In a 5-2 decision along partisan lines, the North Carolina Supreme Court held that it cannot consider partisan gerrymandering claims under the state constitution. This ruling overturns an earlier ruling of the state supreme court, when that court granted a rare rehearing after Republican justices took control of the court after the most recent elections.

This case potentially moots the U.S. Supreme Court’s consideration of Moore v. Harper, an earlier stage of this same case that struck down North Carolina’s congressional districting (and other districting) as a violation of the state Constitution. The U.S. case concerns the so-called “independent state legislature” theory, and it presents a major question about the scope of the power of state courts and state election administrators to administer federal elections. [My amicus brief on the U.S. case is here.] There are some tricky questions, about which the U.S. Supreme Court ordered more briefing, about whether a ruling by the North Carolina Supreme Court would prevent the U.S. Supreme Court from deciding the independent state legislature issue.

But the fact that the state Supreme Court declares that “Accordingly, the decision of this Court in Harper I is overruled”, it is hard to see how the U.S. Supreme Court continues to review Harper 1.

If the U.S. Supreme Court now dismisses Moore v. Harper as improvidently granted, I think there’s a decent chance it grants review in an Ohio case raising similar issues, Huffman v. Neiman.

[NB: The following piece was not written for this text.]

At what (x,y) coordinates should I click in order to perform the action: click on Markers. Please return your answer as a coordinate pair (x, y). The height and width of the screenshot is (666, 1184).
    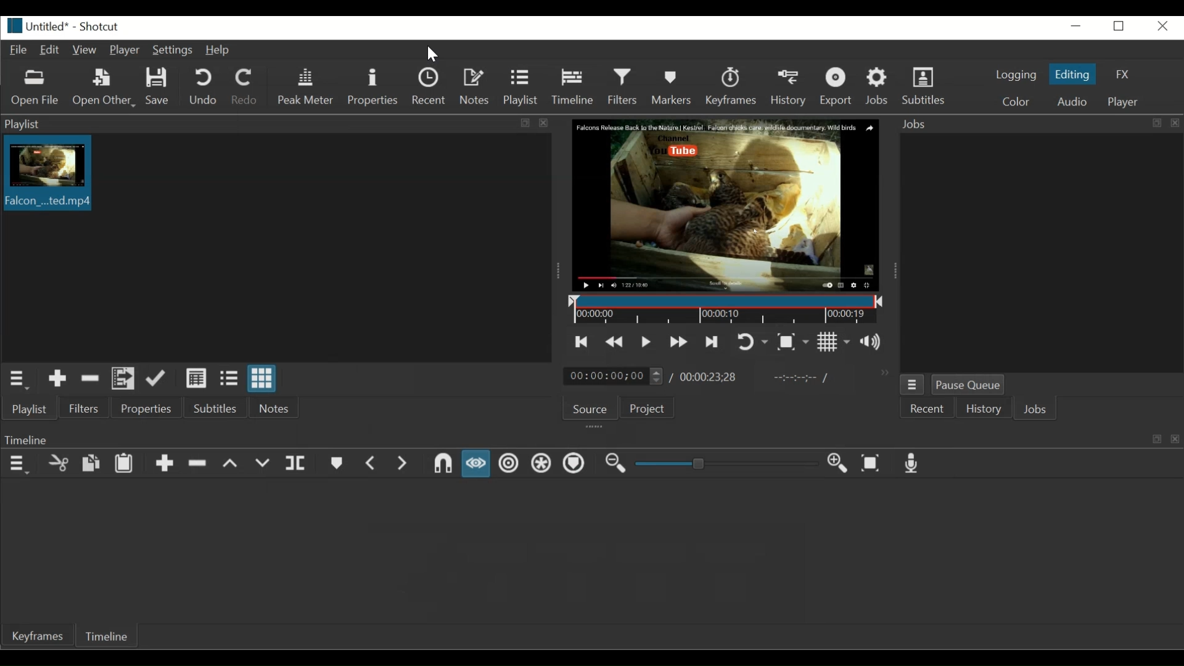
    Looking at the image, I should click on (671, 86).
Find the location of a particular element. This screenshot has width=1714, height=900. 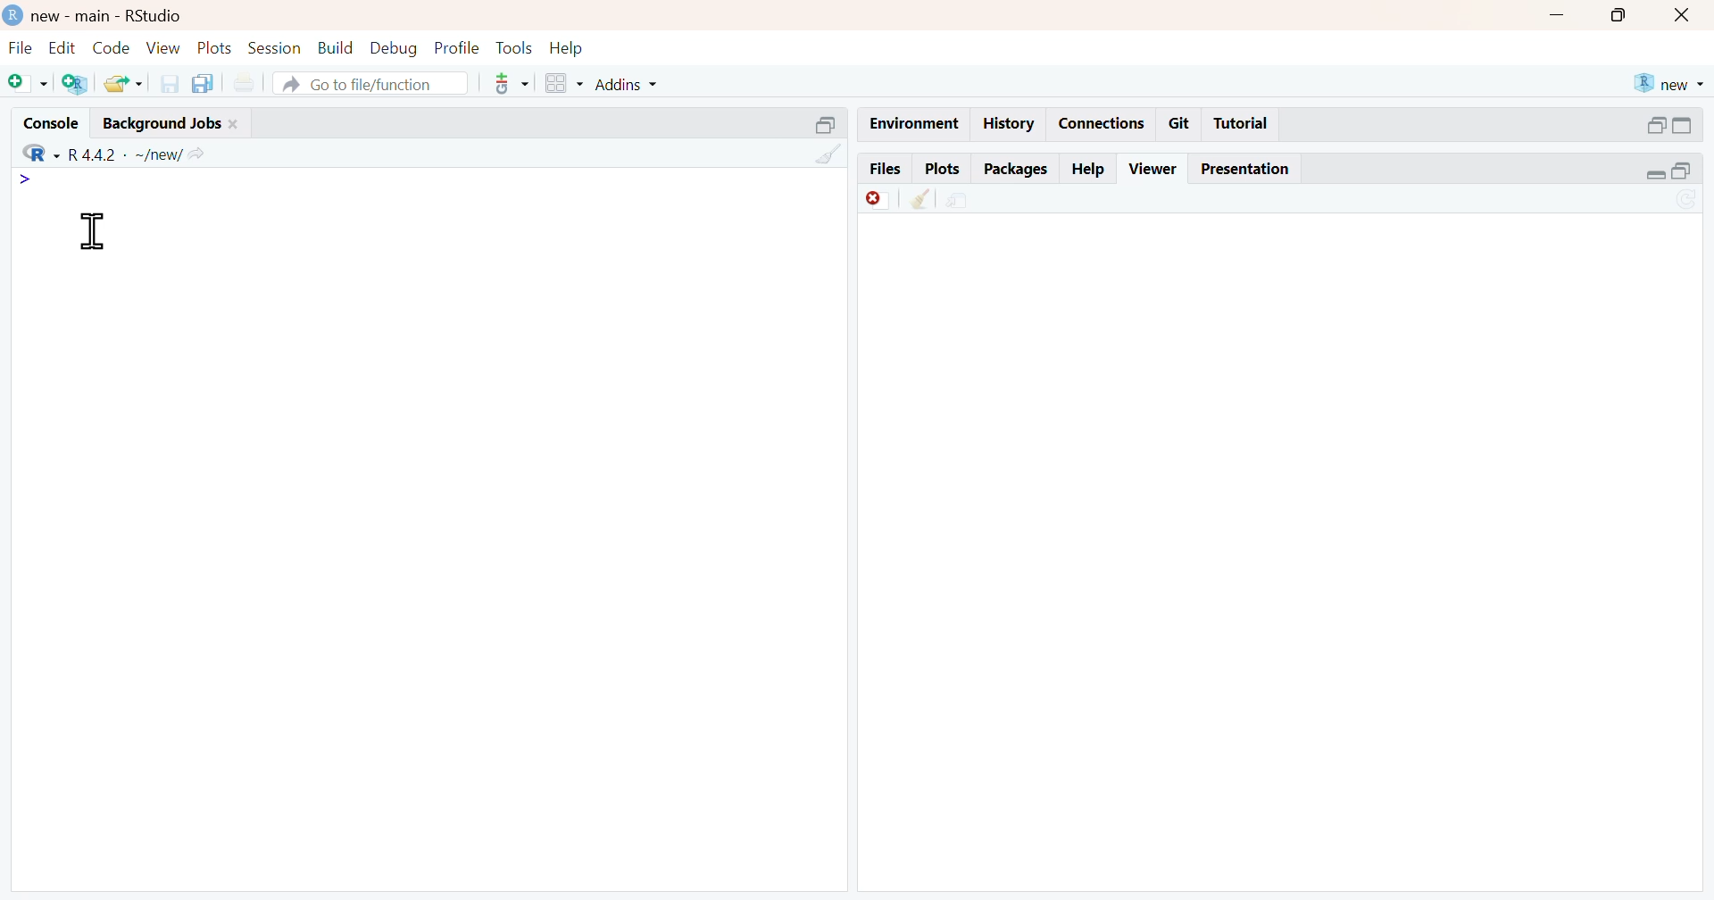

It is crucially important that the Supreme Court resolve the scope (if any) of the independent state legislature theory in a case before the 2024 elections. It would be terrible for the country for the U.S. presidential election to turn on this issue without earlier guidance from the Court on the theory’s scope.

You can find today’s North Carolina Supreme Court 5-2 decision at this link.

As a political matter, this will allow the NC general assembly to engage in the most partisan gerrymander of congressional seats it can think of. In that state, the governor has no approval or veto over the maps. The NC court in its ruling today says that the general assembly has to start over in drawing district maps, because the maps drawn in 2021 and 2022 were drawn without full consideration of partisan data that should be available to legislators.

From the dissent of Justice Earls (who had written the now-overruled partisan gerrymandering standard):

In Harper I, this Court ensured that all North Carolinians, regardless of political party, were not denied their “fundamental right to vote on equal terms.” Harper I, 380 N.C. at 378 (cleaned up). 

Today, the majority strips the people of this right; it tells North Carolinians that the state constitution and the courts cannot protect their basic human right to self-governance and self-determination. In so doing, the majority ignores the uncontested truths about the intentions behind partisan gerrymandering and erects an unconvincing façade that only parrots democratic values in an attempt to defend its decision. Despite its lofty prose about the need for principled adherence to the state constitution, the majority follows none of these principles today. Nor does the majority even pay passing reference to the anti-democratic nature of extreme partisan gerrymandering. These efforts to downplay the practice do not erase its consequences and the public will not be gaslighted. Our constitution provides that “[a]ll political power is vested in and derived from the people; all government of right originates from the people, is founded upon their will only.” N.C. Const. art. I, § 2. But when Republican lawmakers are free to gerrymander redistricting plans without constitutional guardrails to ensure their party’s indefinite political domination, this constitutional requirement is abandoned. 

(my emphasis)

The court also reversed a finding on the state’s voter id law, now holding (contrary to the earlier holding, before Republican justices took a majority of the court) that the state’s law does not violate the state Constitution.

The voter id decision is at this link.